I understand my responsibility, as a teacher, to be to tend that load at all times. And more: I have learned to peg my self worth to my tending of that load at all times.

After two weeks of supporting 12 young women in a huge, foreign city, my pastoral care radar was at its max. I was utterly drained.

Maybe I checked my email because my body thought that experience wasn’t yet over. Maybe I checked my email because I’d created some destructive muscle memory that needed satisfying.

Most likely I checked my email because, unconsciously, I believe that’s what “good teachers” do: they make themselves available to their students 24/7. They never let their students down. They bend over backwards. They sacrifice their breaks. They martyr themselves.

To say this is destructive, wrong-headed, and awful is both true and not helpful. Remember what I argued in my last post, when I cited research into student responses on course evaluations: as a rule, women need to work harder to be perceived as caring and supportive teachers at university level. Whether that scenario holds true in every classroom or not doesn’t really matter: women are by and large socialized to over-care. And we do it at our own expense, more often than not. (We are socialized to do that, too.)

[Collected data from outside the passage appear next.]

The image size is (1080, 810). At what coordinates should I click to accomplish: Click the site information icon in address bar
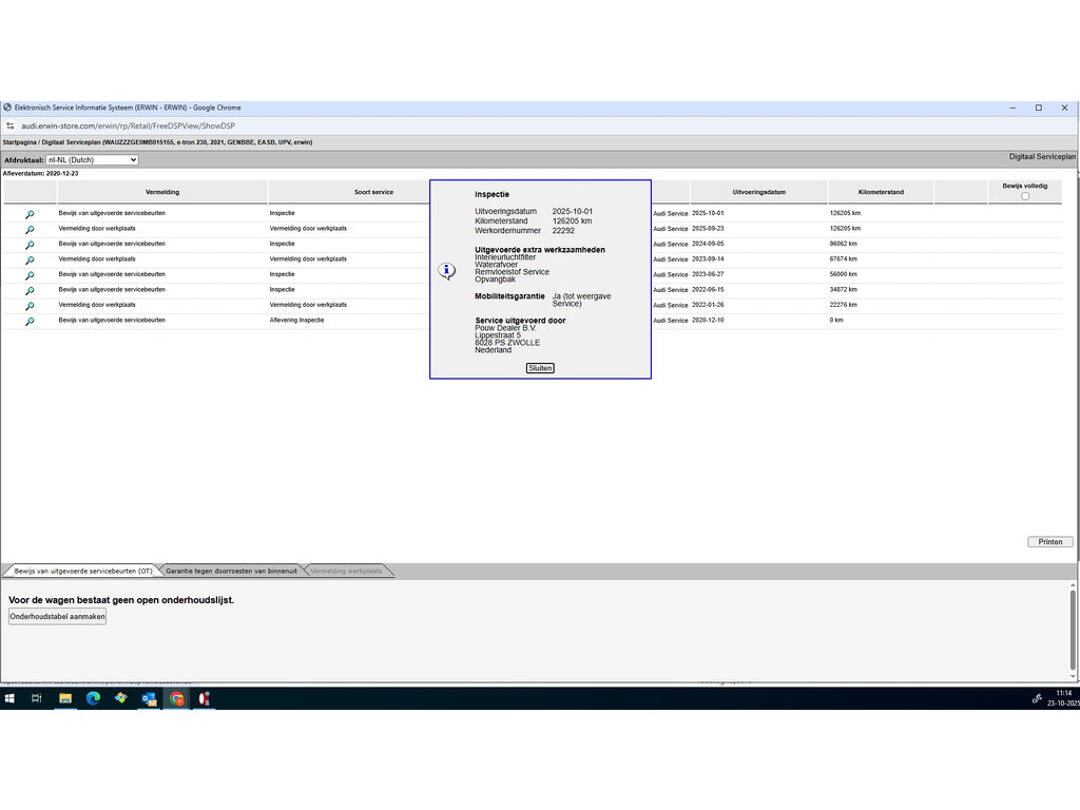point(10,126)
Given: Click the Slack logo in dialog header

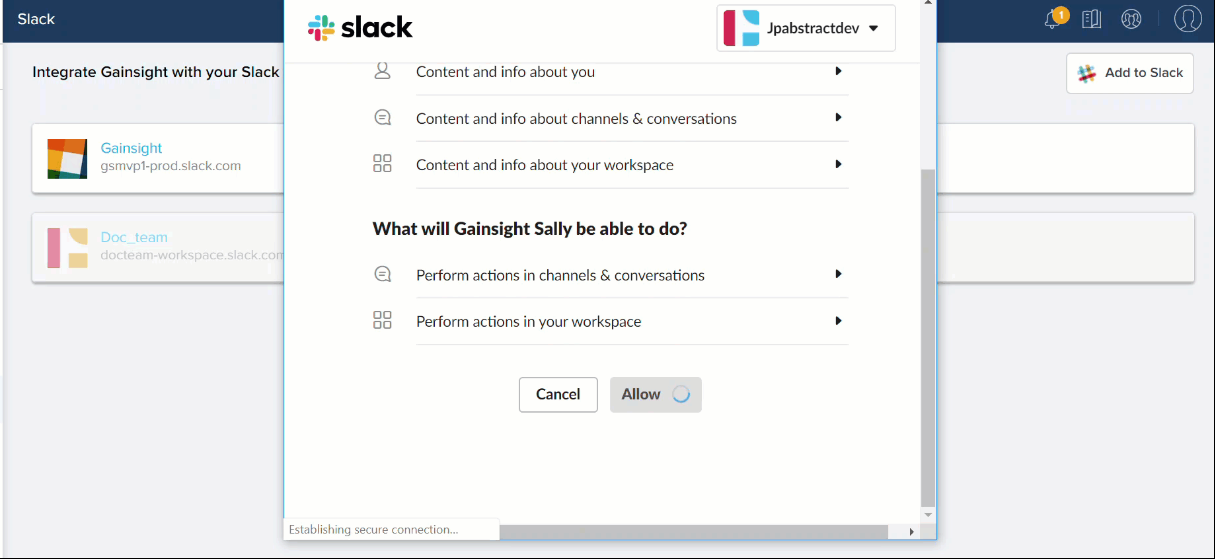Looking at the screenshot, I should click(360, 27).
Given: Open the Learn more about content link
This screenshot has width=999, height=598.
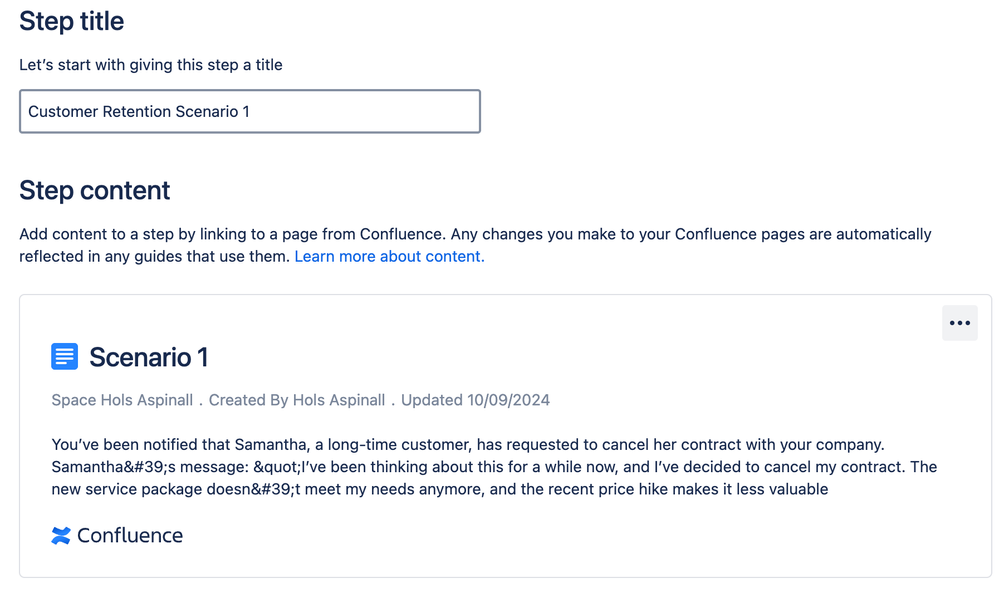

How do we begin to fix this?

Let’s start with what we – women in situations similar to the ones I’ve been describing – can do to help ourselves unload some of that mental load. In my own case, step #1 would have been for me to leave my computer behind on my holiday. (Free writing? Who cares! Just take the holiday. THEN write.)

Step #2 would have been for me to delete my work email completely from my phone.

Step #3, upon finally receiving my colleague’s email, would have been to take a deep breath and go for a walk. Then after some reflection to reply as I suggested above: briefly, calmly, unapologetically, and with the missing work attached.

(I might also, at the same time, have noted to my colleague – a kind and sympathetic human who would have heard the message! – some ways that the tone of their email might have been adjusted to help me feel less burdened by the situation.)

How could I have gotten to a mental place where steps 1-3 might have been conceivable for me? That would have involved me, in the first instance, asking for more support during my study abroad labour: being extremely clear to the colleagues around me what I needed, and asking for those things, frankly and kindly and, again, without apology.

But of course, there’s a catch. Academics in general, and women (among other non-white-male) academics in particular, rely for their status and security upon appearing to be shit-together-don’t-need-no-help types; asking for help reveals weakness, which places us, potentially, at risk.

Now, some of you (just like me, as I just wrote that sentence) are likely thinking: but there’s lots of help available at my school. And my male (among other) colleagues are super kind and supportive.

Yup, sure, true. But guess what else? Our mental loads are learnedingrained; they are systemic and they are tenacious, regardless of the objective realities of our work situations, and regardless of the kindness of our male (among other) colleagues. (They sneak in. They aren’t so immediately easy to see as a colleague’s gesture of kindness.)

Which means that it’s not just down to us to get a grip and take a holiday and ask for help.

It’s actually down to our colleagues, our line managers, our chairs and deans and others in positions of power at our institutions to help change the culture of the mental load.

The key thing to remember about the mental load is that it is often invisible. We have to work, sometimes very hard, to bring it into focus.

So: those of us who carry a lot of load need to look straight at it, and question whether or not we should be carrying it. We need to ask ourselves why we are carrying it: who benefits from that carriage? At whose expense does it happen? Then, we need to take some action based on our responses.

This might be as small an action as speaking out about it, candidly, to loved ones and colleagues who can help. It might even involve speaking openly with our students about the mental load. (I’m a big advocate for that: students, once invited to see teachers as human beings, often do so, and do so with real empathy.)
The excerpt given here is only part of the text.